▸ EXTRAIT:

+===+

Underground Railroad, de Colson Whitehead

Publié le par Yan

Esclave dans une plantation de Géorgie, Cora, plus ou moins seize ans, se voit proposer par Caesar, un autre jeune esclave, de s’enfuir vers le nord. Si elle est d’autant plus tentée par cette idée que sa mère, Mabel, a elle-même réussi à s’échapper quelques années plus tôt, l’abandonnant au passage, Cora sait bien que les chances de réussite d’une telle équipée sont minimes. C’est une punition particulièrement violente du nouveau maître de la plantation et l’annonce par Caesar de la possibilité de profiter de l’aide d’un blanc en lien avec un mystérieux réseau d’évasion qui finissent par convaincre la jeune fille de tenter sa chance. Commence alors une étrange odyssée au cœur de l’Amérique esclavagiste.

L’Underground Railroad du titre du roman de Colson Whitehead a bel et bien existé. Ce « chemin de fer clandestin » tirait son nom des codes utilisés par les organisateurs de ce réseau (les lieux de rencontre étaient appelés « gares », les guides, « chefs de train », etc.), d’aide à l’évasion des esclaves des plantations des États du sud. Mais l’auteur lui donne ici une existence physique en le présentant comme un chemin de fer bien réel courant sous la terre des régions esclavagistes et du nord et en perpétuelle évolution, au rythme des démantèlements par les autorités lorsqu’une partie des organisateurs du réseau tombent ou, tout simplement lorsque ceux-ci meurent sans laisser de successeurs derrière eux. Ce faisant, Colson Whitehead non seulement offre au lecteur une réalité palpable et saisissante, mais donne aussi à son récit une dimension qui touche au conte philosophique.

+===+

▸ CONSIGNE:
Reproduisez à l'identique, dans la critique d'Underground Railroad ci-dessus, tout le passage qui va de « Underground Railroad, de » jusqu'à « de l’Amérique esclavagiste. ».

▸ BLOC DE DONNÉES:
+===+

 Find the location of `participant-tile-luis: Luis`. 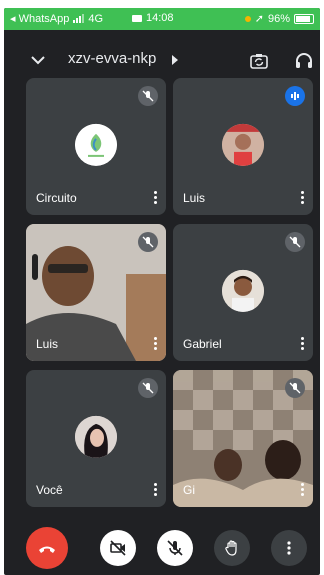

participant-tile-luis: Luis is located at coordinates (243, 146).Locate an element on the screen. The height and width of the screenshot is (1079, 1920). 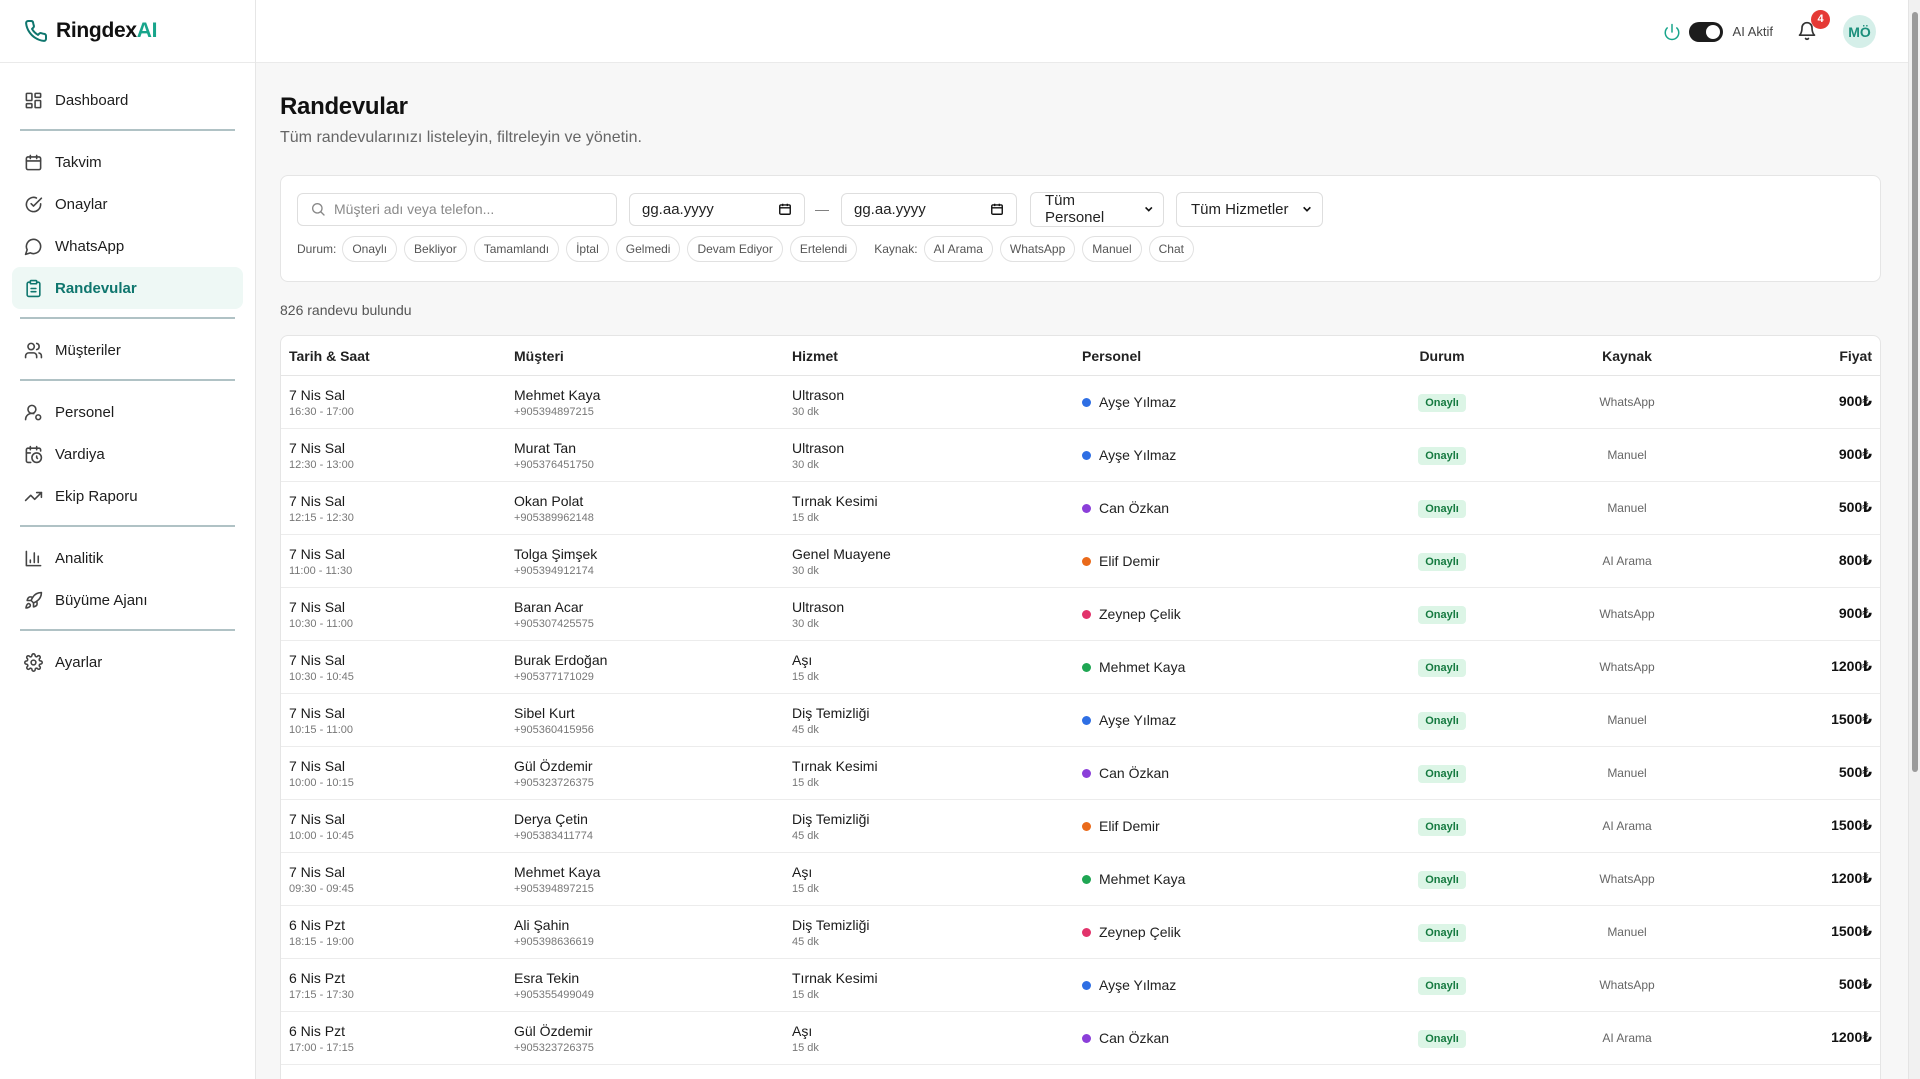
header-customer: Müşteri is located at coordinates (653, 356).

+===+

▸ RÉPONSE:
Underground Railroad, de Colson Whitehead

Publié le par Yan

Esclave dans une plantation de Géorgie, Cora, plus ou moins seize ans, se voit proposer par Caesar, un autre jeune esclave, de s’enfuir vers le nord. Si elle est d’autant plus tentée par cette idée que sa mère, Mabel, a elle-même réussi à s’échapper quelques années plus tôt, l’abandonnant au passage, Cora sait bien que les chances de réussite d’une telle équipée sont minimes. C’est une punition particulièrement violente du nouveau maître de la plantation et l’annonce par Caesar de la possibilité de profiter de l’aide d’un blanc en lien avec un mystérieux réseau d’évasion qui finissent par convaincre la jeune fille de tenter sa chance. Commence alors une étrange odyssée au cœur de l’Amérique esclavagiste.